El Roedor se puso a buscar un lápiz en el antepecho de la ventana, abrió el libro hacia el final, echó una ojeada e hizo una marca en determinado lugar.

—No tengas miedo —murmuró—. Se trata de narraciones cortas. Intenta leer algunas. Anda, lee, que fastidias demasiado con tus quejas.

—¡Yefrem no tiene miedo a nada! —Tomó el libro y lo arrojó sobre su cama.

Cojeando, apoyado en una sola muleta, apareció en la sala el joven uzbeko Ajmadzhán, el único que se mostraba jovial. Anunció:

—¡Al ataque, las cucharas!

El muchacho moreno, cerca de la estufa, también se animó:

—¡Chicos, traen la cena!

Entró una sanitaria con bata blanca, sosteniendo una bandeja por encima del hombro. La hizo girar, situándola ante sí, y fue pasando cama por cama. Todos, excepto el atormentado joven del lecho inmediato a la ventana, empezaron a moverse y se apoderaron de los platos. En la sala cada cual tenía su mesilla; sólo el joven Diomka carecía de ella y compartía la mesilla del kazajo de recia osamenta, sobre cuyo labio descubierto y tumefacto había una horrible y terrosa escara.

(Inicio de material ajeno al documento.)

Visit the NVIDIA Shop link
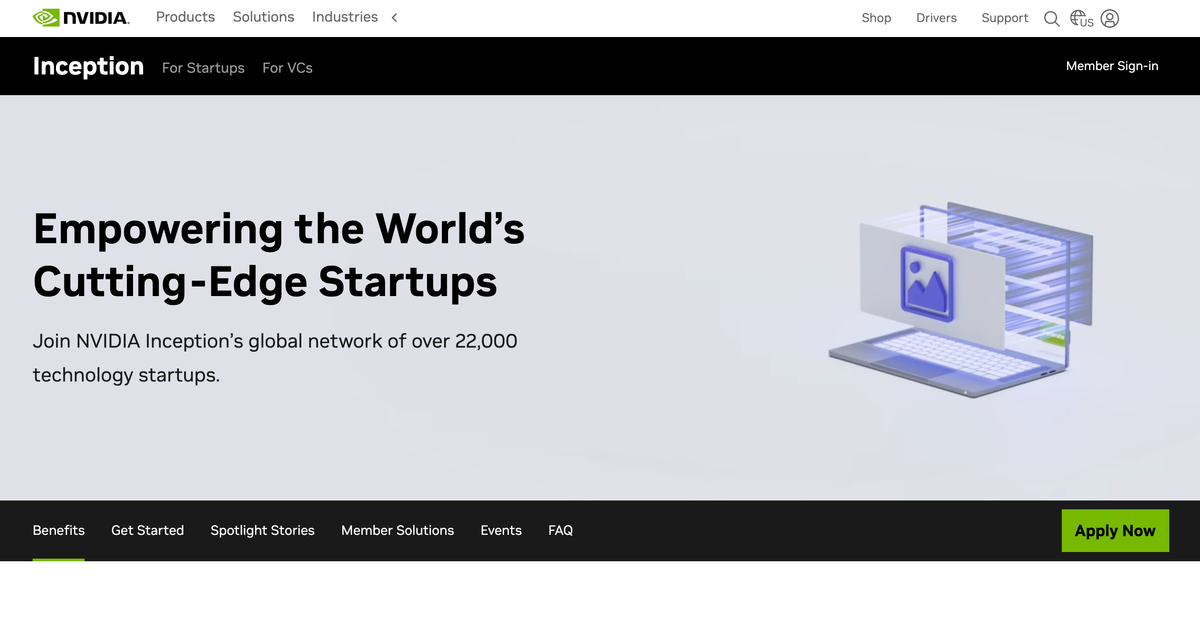This screenshot has width=1200, height=630. tap(876, 18)
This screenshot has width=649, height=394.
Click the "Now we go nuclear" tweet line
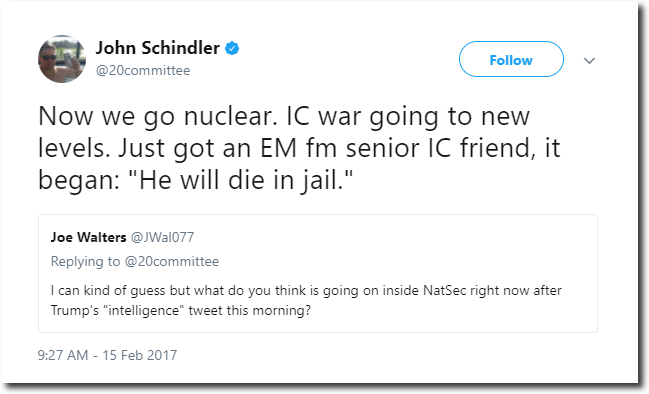(x=284, y=116)
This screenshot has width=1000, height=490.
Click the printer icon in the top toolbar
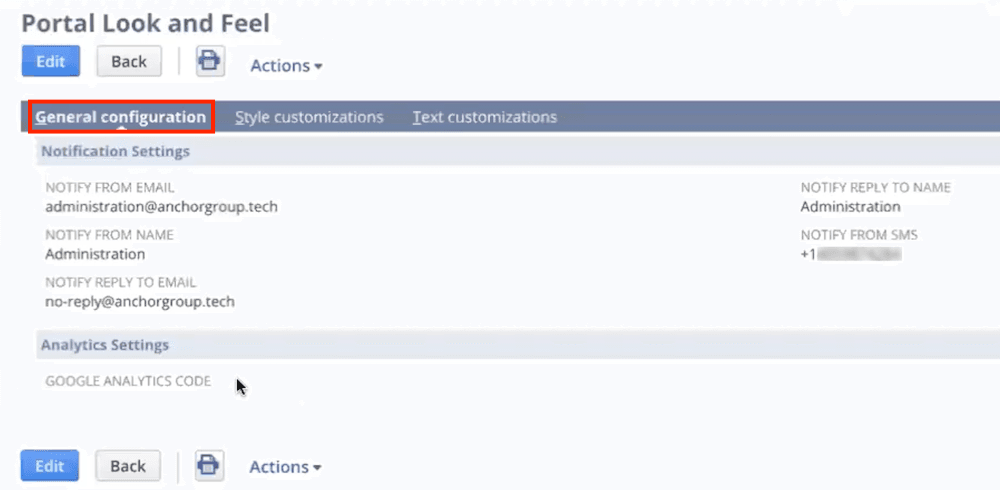click(209, 62)
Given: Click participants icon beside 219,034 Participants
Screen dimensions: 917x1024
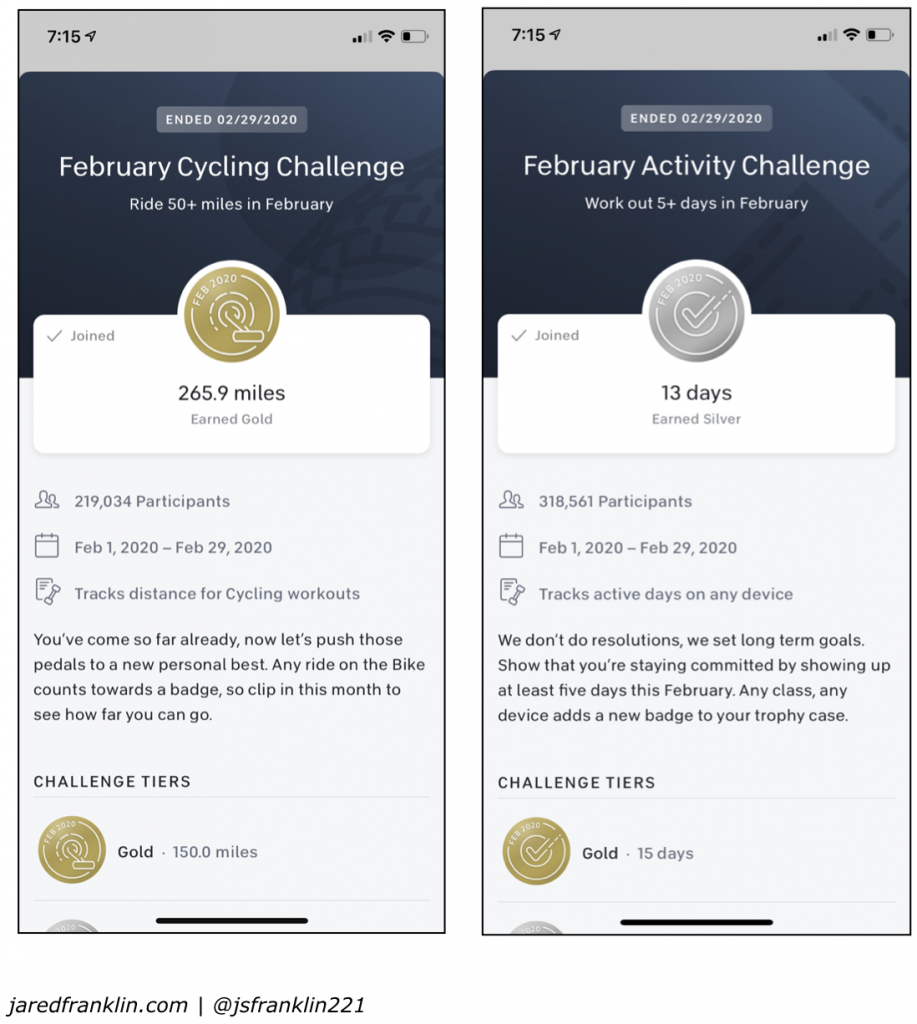Looking at the screenshot, I should pos(46,501).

Ni que decir tiene que Pável Nikoláyevich no sentía deseo alguno de comer, ni siquiera de sus provisiones caseras. El solo aspecto de la cena —pudin de sémola, tambaleante y rectangular, con una salsa de gelatina amarilla—, y la cuchara de opaco aluminio grisáceo con el mango retorcido, únicamente sirvieron para hacerle pensar con amargura, una vez más, en el lugar adonde había ido a parar y en el posible error cometido al consentir que le internaran en aquella clínica.

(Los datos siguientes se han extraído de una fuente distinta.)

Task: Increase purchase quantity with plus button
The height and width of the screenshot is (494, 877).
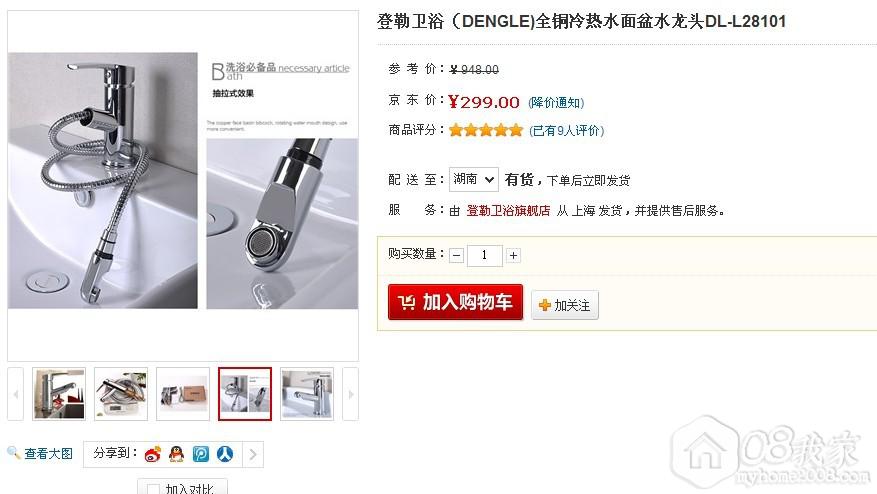Action: point(513,256)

Todos, salvo el quejumbroso muchacho, se pusieron a comer al unísono. Pável Nikoláyevich no probó su plato; dando golpecitos en su borde con la uña, miraba alrededor para ver a quién se lo daría. Unos le mostraban el perfil, otros le daban la espalda; sólo podía ver al joven que estaba junto a la puerta.

—¿Cómo te llamas? —le preguntó Pável Nikoláyevich sin forzar la voz.

(El otro tendría que esforzarse para oírle).

A pesar del ruido de las cucharas, comprendió que se dirigía a él y respondió complaciente:

—Proshka… Bueno, Prokofi Semiónych.

—Toma.

—Sí, gracias.

Proshka se acercó, le cogió el plato y movió la cabeza en señal de agradecimiento.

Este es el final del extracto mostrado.